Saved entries
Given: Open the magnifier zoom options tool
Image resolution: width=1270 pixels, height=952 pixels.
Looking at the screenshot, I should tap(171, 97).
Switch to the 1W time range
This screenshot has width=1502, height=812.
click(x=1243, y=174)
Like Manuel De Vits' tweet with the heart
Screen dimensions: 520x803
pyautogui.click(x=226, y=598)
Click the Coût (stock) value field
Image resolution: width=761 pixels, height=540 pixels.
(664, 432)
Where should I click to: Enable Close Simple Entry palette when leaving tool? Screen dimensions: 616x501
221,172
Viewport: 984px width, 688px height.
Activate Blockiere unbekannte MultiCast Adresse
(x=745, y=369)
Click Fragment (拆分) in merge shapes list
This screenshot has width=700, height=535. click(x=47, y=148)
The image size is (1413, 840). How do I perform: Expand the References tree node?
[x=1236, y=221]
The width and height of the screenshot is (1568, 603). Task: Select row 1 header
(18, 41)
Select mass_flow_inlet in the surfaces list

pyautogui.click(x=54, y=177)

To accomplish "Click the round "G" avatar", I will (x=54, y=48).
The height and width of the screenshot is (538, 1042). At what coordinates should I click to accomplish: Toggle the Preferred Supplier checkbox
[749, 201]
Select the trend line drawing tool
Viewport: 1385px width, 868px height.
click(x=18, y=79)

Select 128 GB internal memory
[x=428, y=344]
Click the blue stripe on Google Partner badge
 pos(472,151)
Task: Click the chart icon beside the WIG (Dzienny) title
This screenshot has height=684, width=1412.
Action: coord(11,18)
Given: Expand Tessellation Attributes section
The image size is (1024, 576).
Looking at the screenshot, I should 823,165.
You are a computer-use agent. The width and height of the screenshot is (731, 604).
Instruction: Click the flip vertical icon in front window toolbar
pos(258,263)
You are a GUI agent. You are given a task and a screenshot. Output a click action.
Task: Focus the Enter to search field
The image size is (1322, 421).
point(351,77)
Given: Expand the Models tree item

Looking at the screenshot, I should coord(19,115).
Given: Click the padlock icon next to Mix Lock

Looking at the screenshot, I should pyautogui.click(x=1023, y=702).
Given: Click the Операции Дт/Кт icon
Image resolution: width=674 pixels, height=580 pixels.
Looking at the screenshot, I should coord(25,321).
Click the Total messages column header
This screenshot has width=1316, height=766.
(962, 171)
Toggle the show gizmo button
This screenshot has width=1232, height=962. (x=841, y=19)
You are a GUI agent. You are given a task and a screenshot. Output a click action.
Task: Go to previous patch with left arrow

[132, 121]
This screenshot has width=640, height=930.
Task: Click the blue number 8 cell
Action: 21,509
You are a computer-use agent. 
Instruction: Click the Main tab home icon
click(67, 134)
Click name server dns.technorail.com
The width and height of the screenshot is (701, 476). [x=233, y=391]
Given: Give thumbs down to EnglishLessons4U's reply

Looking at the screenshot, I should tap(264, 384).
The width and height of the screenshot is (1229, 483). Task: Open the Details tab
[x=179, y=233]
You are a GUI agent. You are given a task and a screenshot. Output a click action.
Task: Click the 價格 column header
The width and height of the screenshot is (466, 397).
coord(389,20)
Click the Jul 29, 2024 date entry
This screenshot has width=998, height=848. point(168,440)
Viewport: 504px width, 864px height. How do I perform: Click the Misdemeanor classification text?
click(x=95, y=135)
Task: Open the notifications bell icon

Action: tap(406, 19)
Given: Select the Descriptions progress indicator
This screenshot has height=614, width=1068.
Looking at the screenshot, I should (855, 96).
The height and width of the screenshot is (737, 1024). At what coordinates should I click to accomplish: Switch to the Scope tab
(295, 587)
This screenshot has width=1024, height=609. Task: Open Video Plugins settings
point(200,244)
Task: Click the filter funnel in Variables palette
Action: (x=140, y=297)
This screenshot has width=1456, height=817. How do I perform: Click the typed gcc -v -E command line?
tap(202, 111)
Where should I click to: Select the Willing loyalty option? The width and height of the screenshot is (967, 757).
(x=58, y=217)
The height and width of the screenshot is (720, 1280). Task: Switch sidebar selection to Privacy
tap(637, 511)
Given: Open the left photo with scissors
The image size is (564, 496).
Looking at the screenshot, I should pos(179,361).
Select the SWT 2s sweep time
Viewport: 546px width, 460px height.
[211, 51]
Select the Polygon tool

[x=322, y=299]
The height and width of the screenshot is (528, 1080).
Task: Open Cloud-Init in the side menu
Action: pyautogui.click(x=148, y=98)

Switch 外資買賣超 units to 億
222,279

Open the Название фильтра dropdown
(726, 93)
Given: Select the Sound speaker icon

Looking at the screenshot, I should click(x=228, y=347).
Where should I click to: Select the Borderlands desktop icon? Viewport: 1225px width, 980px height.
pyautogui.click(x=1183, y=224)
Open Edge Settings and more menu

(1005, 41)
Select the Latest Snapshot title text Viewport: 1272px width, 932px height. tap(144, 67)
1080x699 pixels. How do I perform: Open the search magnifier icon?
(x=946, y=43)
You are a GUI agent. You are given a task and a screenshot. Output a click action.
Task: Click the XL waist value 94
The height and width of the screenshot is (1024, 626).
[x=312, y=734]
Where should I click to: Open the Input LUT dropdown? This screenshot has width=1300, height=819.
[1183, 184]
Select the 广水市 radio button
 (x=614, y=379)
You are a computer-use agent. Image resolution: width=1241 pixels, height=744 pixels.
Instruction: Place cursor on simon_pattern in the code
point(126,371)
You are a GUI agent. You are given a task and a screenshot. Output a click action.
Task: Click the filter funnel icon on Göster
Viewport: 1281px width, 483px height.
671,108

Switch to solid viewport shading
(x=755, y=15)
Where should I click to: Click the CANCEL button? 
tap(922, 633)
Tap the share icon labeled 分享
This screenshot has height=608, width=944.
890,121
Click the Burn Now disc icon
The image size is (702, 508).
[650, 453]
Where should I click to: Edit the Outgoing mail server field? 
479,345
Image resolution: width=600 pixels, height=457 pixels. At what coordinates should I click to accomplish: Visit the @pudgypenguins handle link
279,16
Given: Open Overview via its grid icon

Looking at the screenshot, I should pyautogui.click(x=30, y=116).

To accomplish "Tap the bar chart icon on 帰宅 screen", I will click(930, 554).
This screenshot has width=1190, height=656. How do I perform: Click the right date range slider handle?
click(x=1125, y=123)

### The problem
Nothing in the records may be left out; reproduce them exactly.

### Response for this exercise
Given: Open the magnifier zoom options tool
Image resolution: width=1270 pixels, height=952 pixels.
Looking at the screenshot, I should tap(171, 97).
Switch to the 1W time range
This screenshot has width=1502, height=812.
click(x=1243, y=174)
Like Manuel De Vits' tweet with the heart
Screen dimensions: 520x803
pyautogui.click(x=226, y=598)
Click the Coût (stock) value field
Image resolution: width=761 pixels, height=540 pixels.
(664, 432)
Where should I click to: Enable Close Simple Entry palette when leaving tool? Screen dimensions: 616x501
221,172
Viewport: 984px width, 688px height.
Activate Blockiere unbekannte MultiCast Adresse
(x=745, y=369)
Click Fragment (拆分) in merge shapes list
This screenshot has width=700, height=535. click(x=47, y=148)
The image size is (1413, 840). How do I perform: Expand the References tree node?
[x=1236, y=221]
The width and height of the screenshot is (1568, 603). Task: Select row 1 header
(18, 41)
Select mass_flow_inlet in the surfaces list

pyautogui.click(x=54, y=177)

To accomplish "Click the round "G" avatar", I will (x=54, y=48).
The height and width of the screenshot is (538, 1042). At what coordinates should I click to accomplish: Toggle the Preferred Supplier checkbox
[749, 201]
Select the trend line drawing tool
Viewport: 1385px width, 868px height.
click(x=18, y=79)

Select 128 GB internal memory
[x=428, y=344]
Click the blue stripe on Google Partner badge
 pos(472,151)
Task: Click the chart icon beside the WIG (Dzienny) title
This screenshot has height=684, width=1412.
Action: coord(11,18)
Given: Expand Tessellation Attributes section
The image size is (1024, 576).
Looking at the screenshot, I should 823,165.
You are a computer-use agent. The width and height of the screenshot is (731, 604).
Instruction: Click the flip vertical icon in front window toolbar
pos(258,263)
You are a GUI agent. You are given a task and a screenshot. Output a click action.
Task: Focus the Enter to search field
The image size is (1322, 421).
point(351,77)
Given: Expand the Models tree item

Looking at the screenshot, I should coord(19,115).
Given: Click the padlock icon next to Mix Lock

Looking at the screenshot, I should pyautogui.click(x=1023, y=702).
Given: Click the Операции Дт/Кт icon
Image resolution: width=674 pixels, height=580 pixels.
Looking at the screenshot, I should coord(25,321).
Click the Total messages column header
This screenshot has width=1316, height=766.
(962, 171)
Toggle the show gizmo button
This screenshot has width=1232, height=962. (x=841, y=19)
You are a GUI agent. You are given a task and a screenshot. Output a click action.
Task: Go to previous patch with left arrow

[132, 121]
This screenshot has width=640, height=930.
Task: Click the blue number 8 cell
Action: 21,509
You are a computer-use agent. 
Instruction: Click the Main tab home icon
click(67, 134)
Click name server dns.technorail.com
The width and height of the screenshot is (701, 476). [x=233, y=391]
Given: Give thumbs down to EnglishLessons4U's reply

Looking at the screenshot, I should tap(264, 384).
The width and height of the screenshot is (1229, 483). Task: Open the Details tab
[x=179, y=233]
You are a GUI agent. You are given a task and a screenshot. Output a click action.
Task: Click the 價格 column header
The width and height of the screenshot is (466, 397).
coord(389,20)
Click the Jul 29, 2024 date entry
This screenshot has width=998, height=848. point(168,440)
Viewport: 504px width, 864px height. How do I perform: Click the Misdemeanor classification text?
click(x=95, y=135)
Task: Open the notifications bell icon

Action: tap(406, 19)
Given: Select the Descriptions progress indicator
This screenshot has height=614, width=1068.
Looking at the screenshot, I should (855, 96).
The height and width of the screenshot is (737, 1024). At what coordinates should I click to accomplish: Switch to the Scope tab
(295, 587)
This screenshot has width=1024, height=609. Task: Open Video Plugins settings
point(200,244)
Task: Click the filter funnel in Variables palette
Action: (x=140, y=297)
This screenshot has width=1456, height=817. How do I perform: Click the typed gcc -v -E command line?
tap(202, 111)
Where should I click to: Select the Willing loyalty option? The width and height of the screenshot is (967, 757).
(x=58, y=217)
The height and width of the screenshot is (720, 1280). Task: Switch sidebar selection to Privacy
tap(637, 511)
Given: Open the left photo with scissors
The image size is (564, 496).
Looking at the screenshot, I should pos(179,361).
Select the SWT 2s sweep time
Viewport: 546px width, 460px height.
[211, 51]
Select the Polygon tool

[x=322, y=299]
The height and width of the screenshot is (528, 1080).
Task: Open Cloud-Init in the side menu
Action: pyautogui.click(x=148, y=98)

Switch 外資買賣超 units to 億
222,279

Open the Название фильтра dropdown
(726, 93)
Given: Select the Sound speaker icon

Looking at the screenshot, I should click(x=228, y=347).
Where should I click to: Select the Borderlands desktop icon? Viewport: 1225px width, 980px height.
pyautogui.click(x=1183, y=224)
Open Edge Settings and more menu

(1005, 41)
Select the Latest Snapshot title text Viewport: 1272px width, 932px height. tap(144, 67)
1080x699 pixels. How do I perform: Open the search magnifier icon?
(x=946, y=43)
You are a GUI agent. You are given a task and a screenshot. Output a click action.
Task: Click the XL waist value 94
The height and width of the screenshot is (1024, 626).
[x=312, y=734]
Where should I click to: Open the Input LUT dropdown? This screenshot has width=1300, height=819.
[1183, 184]
Select the 广水市 radio button
 (x=614, y=379)
You are a computer-use agent. Image resolution: width=1241 pixels, height=744 pixels.
Instruction: Place cursor on simon_pattern in the code
point(126,371)
You are a GUI agent. You are given a task and a screenshot. Output a click action.
Task: Click the filter funnel icon on Göster
Viewport: 1281px width, 483px height.
671,108

Switch to solid viewport shading
(x=755, y=15)
Where should I click to: Click the CANCEL button? 
tap(922, 633)
Tap the share icon labeled 分享
This screenshot has height=608, width=944.
890,121
Click the Burn Now disc icon
The image size is (702, 508).
[650, 453]
Where should I click to: Edit the Outgoing mail server field? 
479,345
Image resolution: width=600 pixels, height=457 pixels. At what coordinates should I click to accomplish: Visit the @pudgypenguins handle link
279,16
Given: Open Overview via its grid icon

Looking at the screenshot, I should pyautogui.click(x=30, y=116).

To accomplish "Tap the bar chart icon on 帰宅 screen", I will click(930, 554).
This screenshot has width=1190, height=656. How do I perform: Click the right date range slider handle?
click(x=1125, y=123)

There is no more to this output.